At the very least, Tower does a decent job with these fictional characters based on somewhat true events—particularly Blunt’s Liza. While Pain Hustlers is trying to take down the major corporations that helped cause the opioid crisis (something that far better movies and TV shows have already done), Pain Hustlers almost works better as a condemnation of our economic system, as medical bills for life-changing operations can’t be paid and families are trapped living in apartments, it’s no wonder someone like Liza would go to the lengths she does simply to get by. Liza is a strong personification of this desperation, and Blunt does a solid job of bringing these themes to the forefront, while also finally having an opportunity to play a role that lives a bit more in the gray.
Chris Evans Is Wasted in ‘Pain Hustlers’
But the same can’t be said about the rest of the cast.

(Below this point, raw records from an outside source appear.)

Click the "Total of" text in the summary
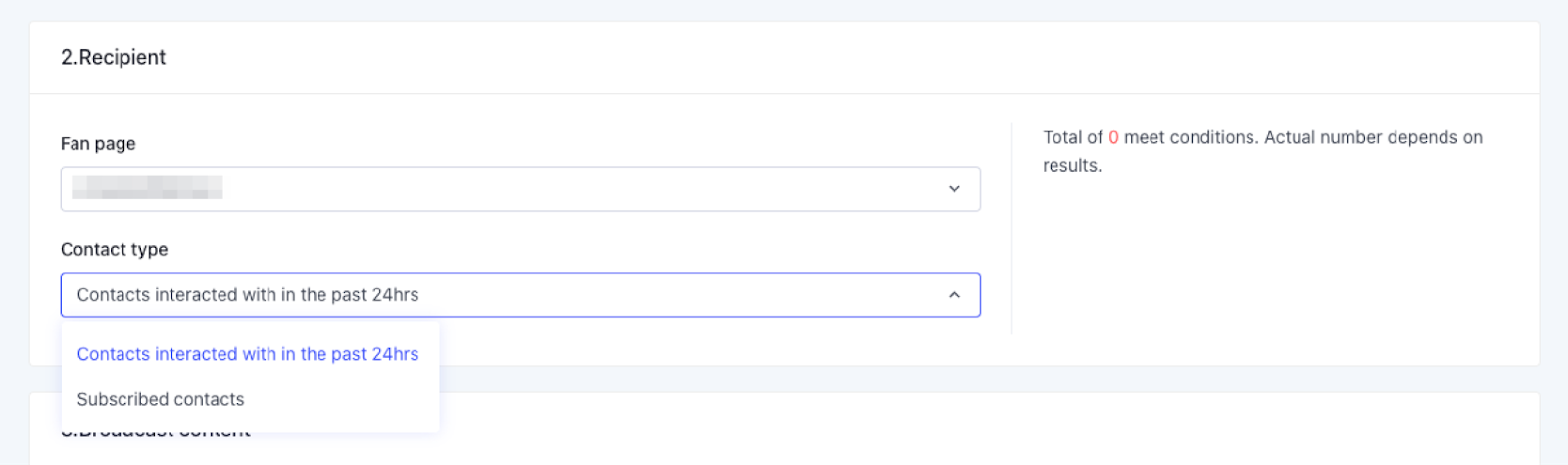Image resolution: width=1568 pixels, height=465 pixels. click(x=1072, y=138)
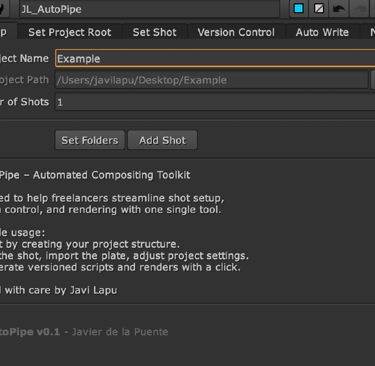Select the Version Control tab
Image resolution: width=375 pixels, height=366 pixels.
pyautogui.click(x=236, y=32)
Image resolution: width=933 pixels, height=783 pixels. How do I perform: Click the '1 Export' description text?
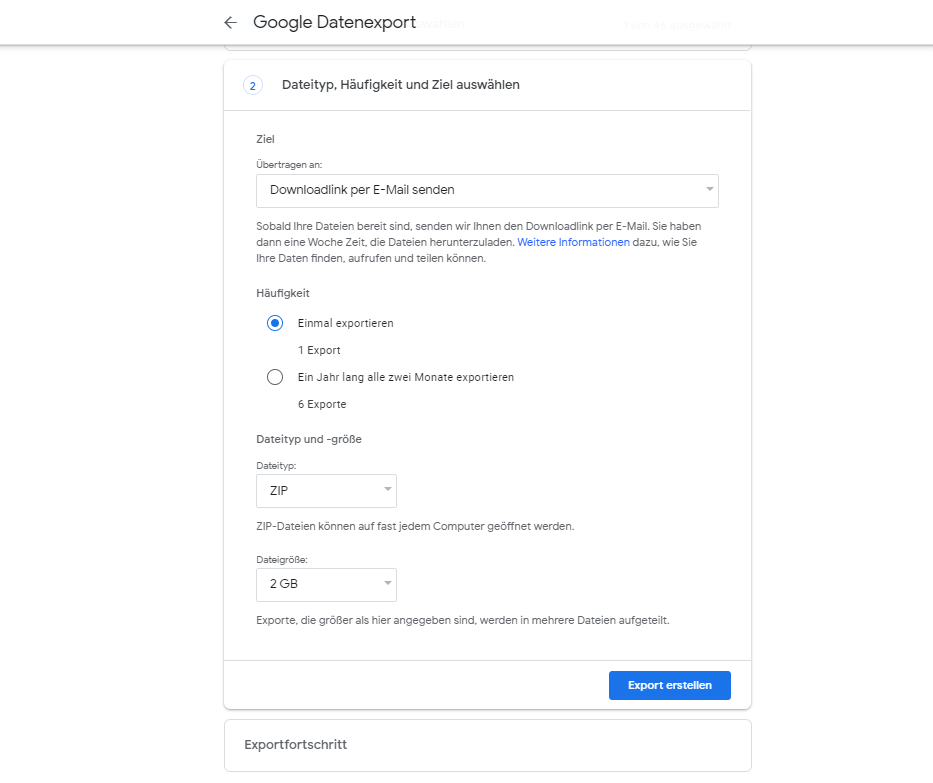(319, 350)
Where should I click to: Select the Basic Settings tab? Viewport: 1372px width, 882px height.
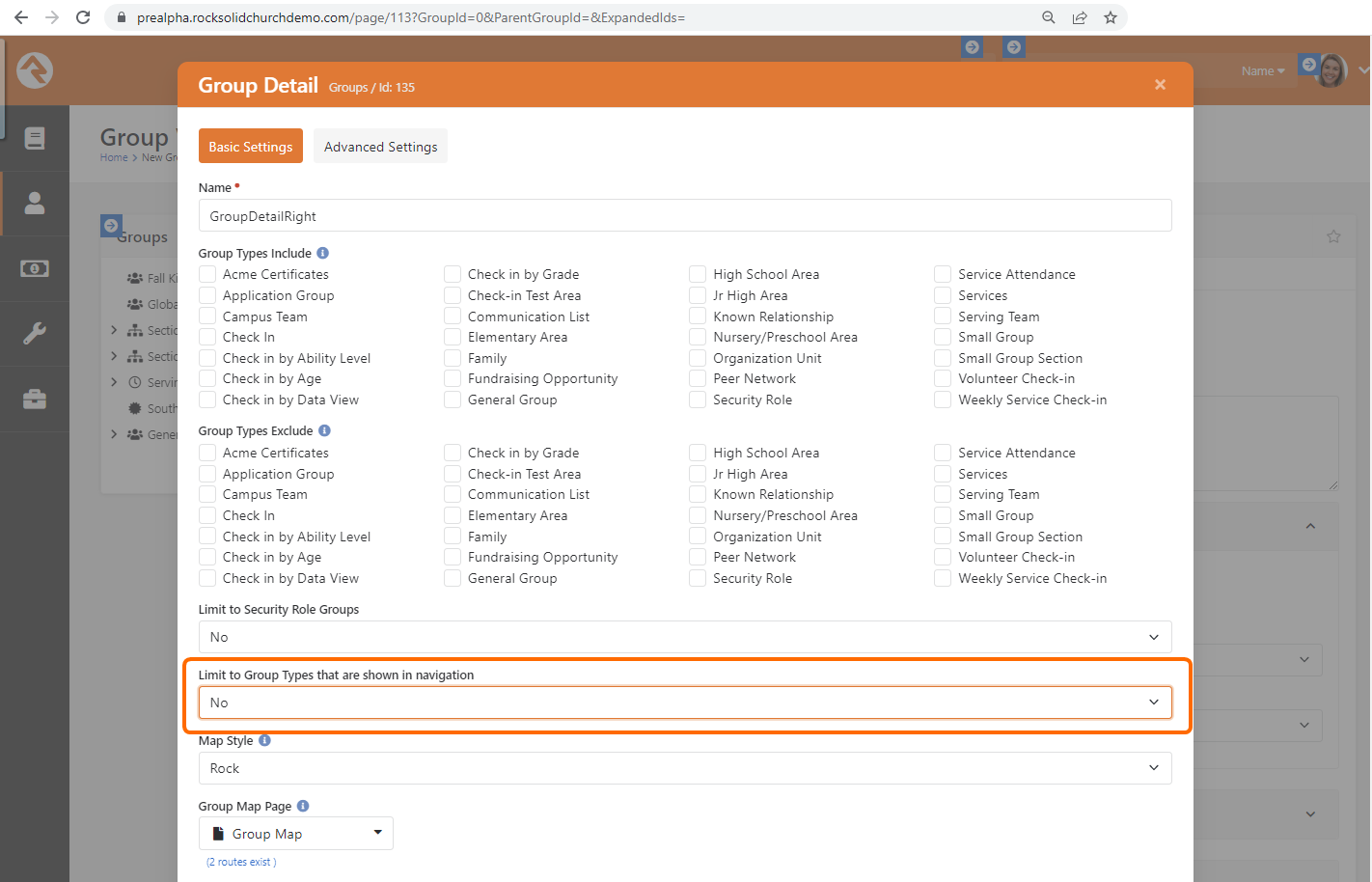click(x=250, y=146)
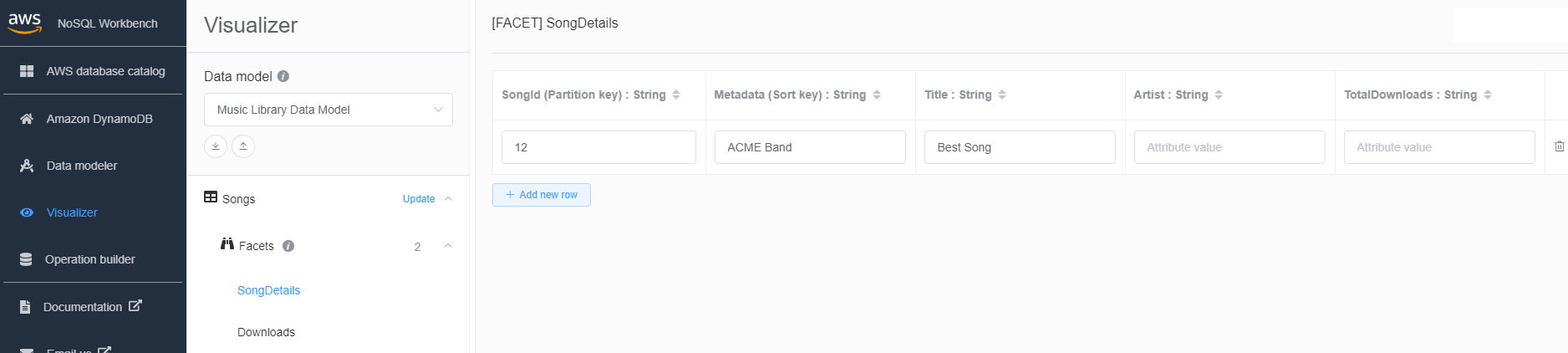Open the Music Library Data Model dropdown
Screen dimensions: 1568x353
coord(328,110)
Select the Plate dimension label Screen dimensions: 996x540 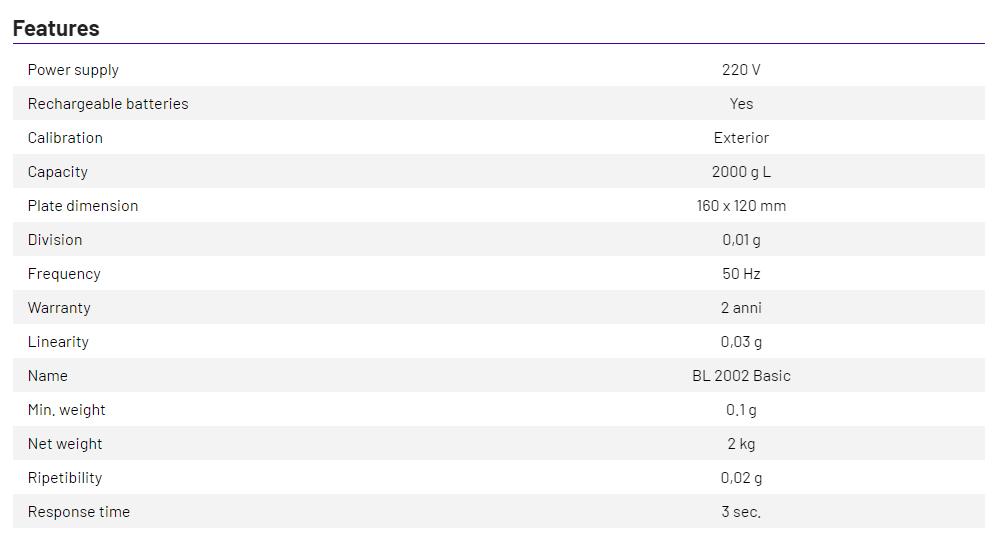tap(83, 206)
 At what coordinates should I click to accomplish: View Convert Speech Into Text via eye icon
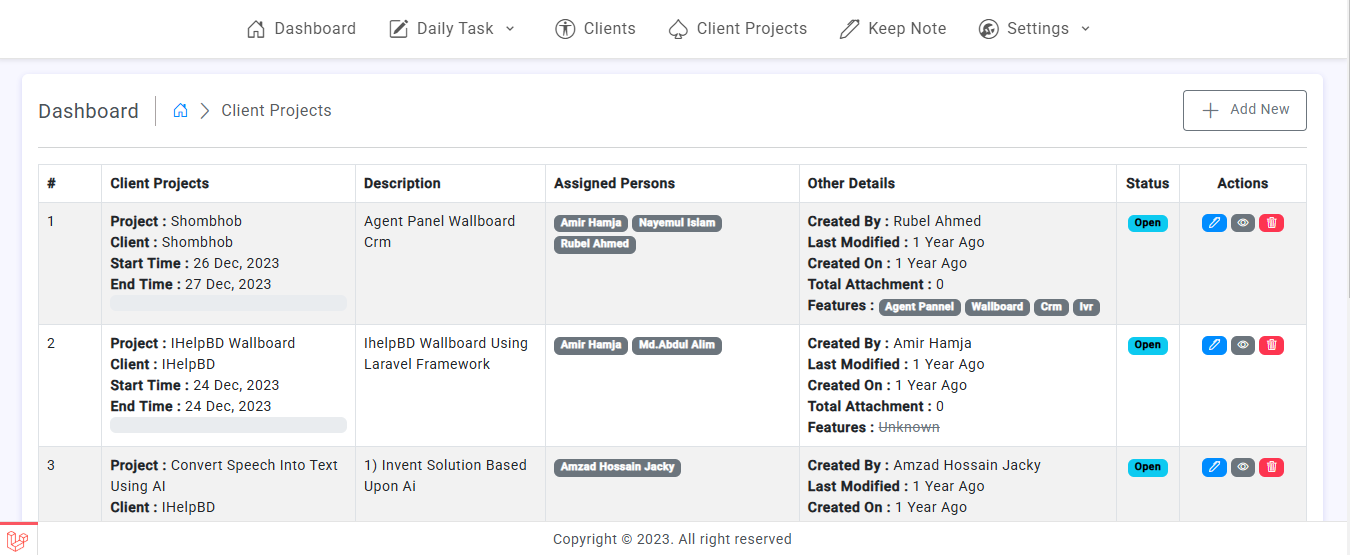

Evans is little more than the douchebag that sets this all in motion and lets greed take over when Liza starts to see the error of their ways. It’s an unfortunate waste of Evans, even though he’s been great at playing scummy creeps in the past. García seems to be having fun in a slightly off-the-rails performance, and while O’Hara is good as always, her character gets lost as the story starts to pick up steam.
We’ve had plenty of films that have stated that greed, for lack of a better word, is good, and Pain Hustlers—with its sights set on the pharmaceutical companies behind the opioid crisis—doesn’t add anything new to that conversation. Yates makes Pain Hustlers part-rowdy dramedy, part-half-assed takedown, and entirely an underwhelming film that attempts to make apparent and bland points. After fifteen years in the Harry Potter trenches, Yates still isn’t able to find the magic that can make this compelling or worthwhile.
Rating: C-
The Big Picture
Pain Hustlers had its world premiere at the 2023 Toronto International Film Festival. It comes to select theaters on October 20, and debuts on Netflix on October 27.